The green seaweed in your hair, the
black, oiled strands in mine.
Combing gently – eyes forgotten now
for touch, legs quietly lapped and hacked by water
Groomed by the bitches of imagination
- furies ripe for birthing.
Cruel ritual never felt so worthy.

I remember you – your eyes, now
here in this warm, unthreatening,
room – so far beyond the reach
of salt-cuts and earth.
I wonder if in your dreams still lie
there – drip through your ear, to
crust and die here - like me.
Touching the scar left by a wounding
sea.
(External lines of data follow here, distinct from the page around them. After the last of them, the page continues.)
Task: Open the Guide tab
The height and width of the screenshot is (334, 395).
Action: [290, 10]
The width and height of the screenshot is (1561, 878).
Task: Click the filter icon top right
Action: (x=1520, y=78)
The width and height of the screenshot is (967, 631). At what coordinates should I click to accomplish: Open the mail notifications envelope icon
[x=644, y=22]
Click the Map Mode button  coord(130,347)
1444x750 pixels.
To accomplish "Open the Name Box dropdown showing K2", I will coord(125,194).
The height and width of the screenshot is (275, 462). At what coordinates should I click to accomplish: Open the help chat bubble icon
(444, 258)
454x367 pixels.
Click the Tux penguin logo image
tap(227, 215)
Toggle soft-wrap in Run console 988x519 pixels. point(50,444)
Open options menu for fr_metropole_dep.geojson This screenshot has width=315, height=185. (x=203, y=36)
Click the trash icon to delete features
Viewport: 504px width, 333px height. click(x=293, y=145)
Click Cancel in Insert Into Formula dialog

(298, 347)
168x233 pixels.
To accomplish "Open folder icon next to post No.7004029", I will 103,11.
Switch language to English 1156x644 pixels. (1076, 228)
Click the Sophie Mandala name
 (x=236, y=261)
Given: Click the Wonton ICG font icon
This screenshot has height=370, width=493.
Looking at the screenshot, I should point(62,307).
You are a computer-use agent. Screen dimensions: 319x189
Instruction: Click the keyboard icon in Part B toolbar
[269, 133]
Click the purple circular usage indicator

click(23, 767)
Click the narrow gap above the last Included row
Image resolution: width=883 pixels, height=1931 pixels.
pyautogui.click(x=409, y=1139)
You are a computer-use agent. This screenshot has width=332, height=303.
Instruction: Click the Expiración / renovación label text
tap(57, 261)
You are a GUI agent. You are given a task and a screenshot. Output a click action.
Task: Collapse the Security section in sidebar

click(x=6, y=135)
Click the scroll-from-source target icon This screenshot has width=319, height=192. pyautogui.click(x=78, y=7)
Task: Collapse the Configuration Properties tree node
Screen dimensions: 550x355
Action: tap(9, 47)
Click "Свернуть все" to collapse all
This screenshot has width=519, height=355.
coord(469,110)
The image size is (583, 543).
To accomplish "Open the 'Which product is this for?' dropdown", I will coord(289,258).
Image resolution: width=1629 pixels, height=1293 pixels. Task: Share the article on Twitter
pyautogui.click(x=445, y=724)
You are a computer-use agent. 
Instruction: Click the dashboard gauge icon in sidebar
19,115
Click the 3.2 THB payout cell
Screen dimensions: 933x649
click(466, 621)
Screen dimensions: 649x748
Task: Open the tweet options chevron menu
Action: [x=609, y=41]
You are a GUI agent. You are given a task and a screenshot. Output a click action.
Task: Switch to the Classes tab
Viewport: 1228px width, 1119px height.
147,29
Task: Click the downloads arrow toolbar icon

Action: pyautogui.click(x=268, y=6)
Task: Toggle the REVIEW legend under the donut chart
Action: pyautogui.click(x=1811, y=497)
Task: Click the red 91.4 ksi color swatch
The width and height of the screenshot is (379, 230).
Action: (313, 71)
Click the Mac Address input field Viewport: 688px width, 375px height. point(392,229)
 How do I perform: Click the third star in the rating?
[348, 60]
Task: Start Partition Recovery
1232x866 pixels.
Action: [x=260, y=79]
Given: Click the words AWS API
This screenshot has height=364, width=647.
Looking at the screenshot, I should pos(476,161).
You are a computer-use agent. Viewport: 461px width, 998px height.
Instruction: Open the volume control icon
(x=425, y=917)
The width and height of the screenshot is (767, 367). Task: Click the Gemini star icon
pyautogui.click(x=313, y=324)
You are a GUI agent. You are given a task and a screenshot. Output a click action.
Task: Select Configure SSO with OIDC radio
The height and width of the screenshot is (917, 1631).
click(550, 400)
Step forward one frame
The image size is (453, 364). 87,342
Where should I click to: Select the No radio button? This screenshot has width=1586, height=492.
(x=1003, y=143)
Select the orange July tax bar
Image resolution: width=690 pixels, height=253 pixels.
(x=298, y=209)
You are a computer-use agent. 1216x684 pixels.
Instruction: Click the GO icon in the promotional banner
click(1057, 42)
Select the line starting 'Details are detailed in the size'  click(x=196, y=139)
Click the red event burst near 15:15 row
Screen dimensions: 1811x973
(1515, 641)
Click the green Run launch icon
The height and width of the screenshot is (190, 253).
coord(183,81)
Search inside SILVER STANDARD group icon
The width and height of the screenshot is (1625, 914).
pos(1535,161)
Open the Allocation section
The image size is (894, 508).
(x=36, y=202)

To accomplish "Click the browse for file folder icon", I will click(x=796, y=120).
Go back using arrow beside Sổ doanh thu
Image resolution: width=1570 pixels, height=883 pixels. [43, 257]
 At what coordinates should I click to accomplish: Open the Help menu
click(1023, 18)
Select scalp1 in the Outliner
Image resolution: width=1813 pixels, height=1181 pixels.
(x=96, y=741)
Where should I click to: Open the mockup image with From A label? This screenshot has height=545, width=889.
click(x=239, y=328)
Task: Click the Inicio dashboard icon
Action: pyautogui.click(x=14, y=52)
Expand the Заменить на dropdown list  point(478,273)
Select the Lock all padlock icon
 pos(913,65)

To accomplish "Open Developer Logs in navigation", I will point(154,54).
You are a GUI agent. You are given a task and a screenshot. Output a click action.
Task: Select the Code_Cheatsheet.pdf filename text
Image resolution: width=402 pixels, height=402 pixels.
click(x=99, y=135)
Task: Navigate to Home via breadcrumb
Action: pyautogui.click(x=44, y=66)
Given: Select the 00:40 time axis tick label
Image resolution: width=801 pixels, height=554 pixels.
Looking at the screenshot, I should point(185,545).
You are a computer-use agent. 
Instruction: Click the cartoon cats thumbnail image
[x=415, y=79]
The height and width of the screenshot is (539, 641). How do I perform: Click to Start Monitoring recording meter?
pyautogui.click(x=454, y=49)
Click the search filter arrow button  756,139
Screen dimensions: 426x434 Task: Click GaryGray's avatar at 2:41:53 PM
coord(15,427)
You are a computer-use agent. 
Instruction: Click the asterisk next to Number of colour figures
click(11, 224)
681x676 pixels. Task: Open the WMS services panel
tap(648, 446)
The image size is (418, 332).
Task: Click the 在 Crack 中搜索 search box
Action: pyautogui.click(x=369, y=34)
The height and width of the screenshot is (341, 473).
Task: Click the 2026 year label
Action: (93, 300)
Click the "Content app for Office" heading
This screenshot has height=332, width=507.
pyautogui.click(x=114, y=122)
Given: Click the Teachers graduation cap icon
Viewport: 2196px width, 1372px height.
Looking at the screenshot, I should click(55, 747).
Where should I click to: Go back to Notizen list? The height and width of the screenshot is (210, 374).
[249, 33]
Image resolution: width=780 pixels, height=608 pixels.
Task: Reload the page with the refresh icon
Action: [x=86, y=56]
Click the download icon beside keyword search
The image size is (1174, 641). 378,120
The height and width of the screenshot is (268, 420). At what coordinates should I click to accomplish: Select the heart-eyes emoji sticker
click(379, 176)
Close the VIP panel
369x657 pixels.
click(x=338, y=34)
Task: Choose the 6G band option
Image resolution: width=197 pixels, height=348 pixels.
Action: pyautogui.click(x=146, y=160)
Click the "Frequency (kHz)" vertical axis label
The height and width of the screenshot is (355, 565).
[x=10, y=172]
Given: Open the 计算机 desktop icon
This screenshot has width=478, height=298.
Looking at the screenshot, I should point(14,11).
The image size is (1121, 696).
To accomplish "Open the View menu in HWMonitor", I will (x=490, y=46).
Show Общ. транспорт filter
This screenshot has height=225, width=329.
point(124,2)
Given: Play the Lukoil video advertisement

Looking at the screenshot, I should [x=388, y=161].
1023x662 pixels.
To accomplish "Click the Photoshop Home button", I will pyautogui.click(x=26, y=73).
A hand snagged on a door.
A small red shoe left on a cellar
floor.
But you are shinning: a glory to society; a public song-bird to our
family: we just talk practicality, of
commodity – reality.
And I think you killed the heart
of me: when we walked through that door.

MONEY-MORALITY



Today I found out, I am a
believer
I could be no further from
the realMoney is my food and is
my shelter

As it turns out I am a
pope
just of the crisp, unholy
kind
A cardinal of all things
cash
I kneel, to kiss and fold my
saviour
baptised, I sleep rough, in a
bed of paper
dreaming of raining fake
planes

circling, slowly they fall
around my ears
Tillich, in the distance, blows
the ivory horn, calling

Yet, where is this capital God I long for?